He woke up naked on his bathroom floor. Hamid could hear police officials sifting through his ex-wife's jewelry boxes, emptying the drawers of his child's dresser and conducting an arbitrary search of his possessions.
Like many gay Iranians, Hamid was pressured by his parents to marry a woman based on prevailing traditions in Iran. But knowing he was a gay man, he and his wife divorced, and he was soon kidnapped by local authorities because of his appearance and beaten half to death in his home. "A man with long hair is not a man," he was told by an officer of the basij, the Iranian security force. "...Of course [your wife] would divorce you."
The basij are the smallest branch of Iran's military structure. While the Islamic Revolutionary Guard Corps (IRGC) serves as the primary institution to provide internal security and law enforcement, the basij, founded by Ayatollah Khomeini following the 1979 revolution, supplement their efforts. This paramilitary force is notorious for renegade behavior and attacking LGBT Iranians.
When Hamid woke up, the officers drove him to an abandoned building they called "the lounge of entertainment." Reeking of foul-smelling odors and covered with cockroaches, they placed him in the kitchen where government officers took turns raping and sexually assaulting him. "You've been with many men, so why not us?" he recalls them saying. Afterwards, "they took me to the courtyard of the house ... put detergent all over me and with a hose on high pressure they poured cold water over me to wash the mess they made to my body," he said.
How does one even begin to address this situation?
There are countless stories just like Hamid's, many well documented in the Human Rights Watch report "Iran: Discrimination and Violence Against Sexual Minorities." Case after case reveals arbitrary arrest and kidnappings, horrific incidence of torture and abuse of LGBT persons by government security officials. Making this situation even more untenable is a penal system that give judges the flexibility to ignore facts when trying individuals without enough evidence to convict them of sexual crimes. As pointed out by the IGLHRC, when there is insufficient evidence to convict an individual of sexual crimes judges "may use [their] knowledge, in a deductive process based on the evidence that already exists, to determine whether the crime took place or not. Unfortunately, the excessive use of this principle means that rather than paying attention to evidence, the judge often sentences defendants to death based on his speculations."
In Hamid's case, he endured hours of physical and sexual abuse. Before he was let go, the basij forced him to sign and fingerprint a "confession" under torture stating he had sexual intercourse with another man. These types of confessions are consistently coerced out of LGBT persons so that judges can convict them and "determine" how they should enforce some of the Iranian Penal Code's directives:
Not only do these directives lack any legitimate protections of human rights, but Iran is a signatory of the International Covenant on Civil and Political Rights (ICCPR), which makes it illegal to apply the death penalty for homosexuality or the private sexual relations between consenting adults. The state is also a signatory of the Convention on the Rights of the Child, which prohibits the killing of people under 18 at the time they committed an offense. Despite these realities, Iran continues to convict sexual minorities and young people, which has lead to the reckless killings of thousands.
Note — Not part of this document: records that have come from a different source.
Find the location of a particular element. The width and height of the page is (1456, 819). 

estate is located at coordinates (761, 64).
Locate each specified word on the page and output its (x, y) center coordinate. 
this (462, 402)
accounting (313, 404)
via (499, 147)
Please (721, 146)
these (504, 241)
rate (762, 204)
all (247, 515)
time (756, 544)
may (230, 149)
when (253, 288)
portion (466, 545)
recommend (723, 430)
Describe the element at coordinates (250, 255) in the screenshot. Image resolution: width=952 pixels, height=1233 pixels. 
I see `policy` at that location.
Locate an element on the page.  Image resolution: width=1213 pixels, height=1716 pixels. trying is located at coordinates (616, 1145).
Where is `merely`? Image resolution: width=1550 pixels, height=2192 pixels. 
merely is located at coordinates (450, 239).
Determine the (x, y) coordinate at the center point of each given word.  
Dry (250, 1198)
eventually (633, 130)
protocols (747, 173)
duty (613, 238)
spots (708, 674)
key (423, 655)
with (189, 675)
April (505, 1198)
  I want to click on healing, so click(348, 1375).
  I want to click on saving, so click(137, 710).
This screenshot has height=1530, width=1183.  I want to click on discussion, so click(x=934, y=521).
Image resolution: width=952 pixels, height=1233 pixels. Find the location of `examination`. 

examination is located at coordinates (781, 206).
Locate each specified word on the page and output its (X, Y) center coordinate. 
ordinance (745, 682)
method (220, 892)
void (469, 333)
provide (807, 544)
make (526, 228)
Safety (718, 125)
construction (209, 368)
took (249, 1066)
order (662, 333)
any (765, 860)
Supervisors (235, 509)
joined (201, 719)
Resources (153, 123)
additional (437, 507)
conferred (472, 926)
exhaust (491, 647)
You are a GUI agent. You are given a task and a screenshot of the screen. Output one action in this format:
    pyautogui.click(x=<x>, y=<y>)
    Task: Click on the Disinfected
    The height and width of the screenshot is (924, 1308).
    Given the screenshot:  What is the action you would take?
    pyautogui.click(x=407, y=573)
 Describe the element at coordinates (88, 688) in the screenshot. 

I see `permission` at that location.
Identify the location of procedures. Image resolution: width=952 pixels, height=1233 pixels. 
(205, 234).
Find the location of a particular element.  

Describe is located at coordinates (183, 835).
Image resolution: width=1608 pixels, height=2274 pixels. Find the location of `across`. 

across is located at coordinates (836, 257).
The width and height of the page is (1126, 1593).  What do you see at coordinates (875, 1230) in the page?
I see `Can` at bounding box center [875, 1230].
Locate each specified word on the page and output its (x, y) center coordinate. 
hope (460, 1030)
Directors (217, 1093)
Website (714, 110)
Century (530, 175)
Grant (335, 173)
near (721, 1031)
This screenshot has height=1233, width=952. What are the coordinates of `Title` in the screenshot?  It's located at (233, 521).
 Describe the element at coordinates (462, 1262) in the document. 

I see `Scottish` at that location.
"I fear for everyone who is living in Iran, because their fate is dependent on a set of inhumane laws and such people who draw pleasure in hurting human life," said Saghi Ghahraman, an exile from Iran and president of the Iranian Queer Organization. She has worked for years in her Canadian-headquarters to support LGBT communities back home, since she was exiled decades ago. She knows first-hand that there are virtually no legal or political systems in place for a member of the LGBT community to seek justice in Iran.
There have been a number of recommendations presented to the Iranian government to encourage it to be more respectful of human life, including the abolition of laws that criminalize consensual same-sex conduct, prohibiting abuse and harassment of sexual minorities by security forces and prohibiting the use of confessions secured under torture. But even through all the advocacy conducted by a broad group of domestic and international civil society players, the everyday life for LGBT persons in Iran has not changed. Groups like Ghahraman's Iranian Queer Organization and the Iranian Railroad for Queer Refugees work every day to support hundreds of asylum seekers around the world. To their credit, they are a small extension of Iranian society that provide the LGBT community as many avenues in their power to address the nightmare confronting LGBT persons back home.
The real solution to this situation, as Ghahraman pointed out, requires a much more radical shift in Iran outside of simply amending laws or strengthening the capacity of civil society players who support the LGBT community. The Islamic Penal Code and other institutions across the country designed around religious doctrine have proven incapable of supporting a standard of human rights acceptable in today's world. The solution: shift the system, not just the laws.
Ghahraman echoed this sentiment: "The LGBT community in the West is still fighting for rights and spreading awareness, but they have the tools for it -- a democratic system that makes fighting for civil rights possible. If we are not fighting 'God' [A Religious State], and instead can fight members of parliament or state's men, we will have a much better chance to have the right to live and have the right to a normal, open, just and satisfied life free of discrimination."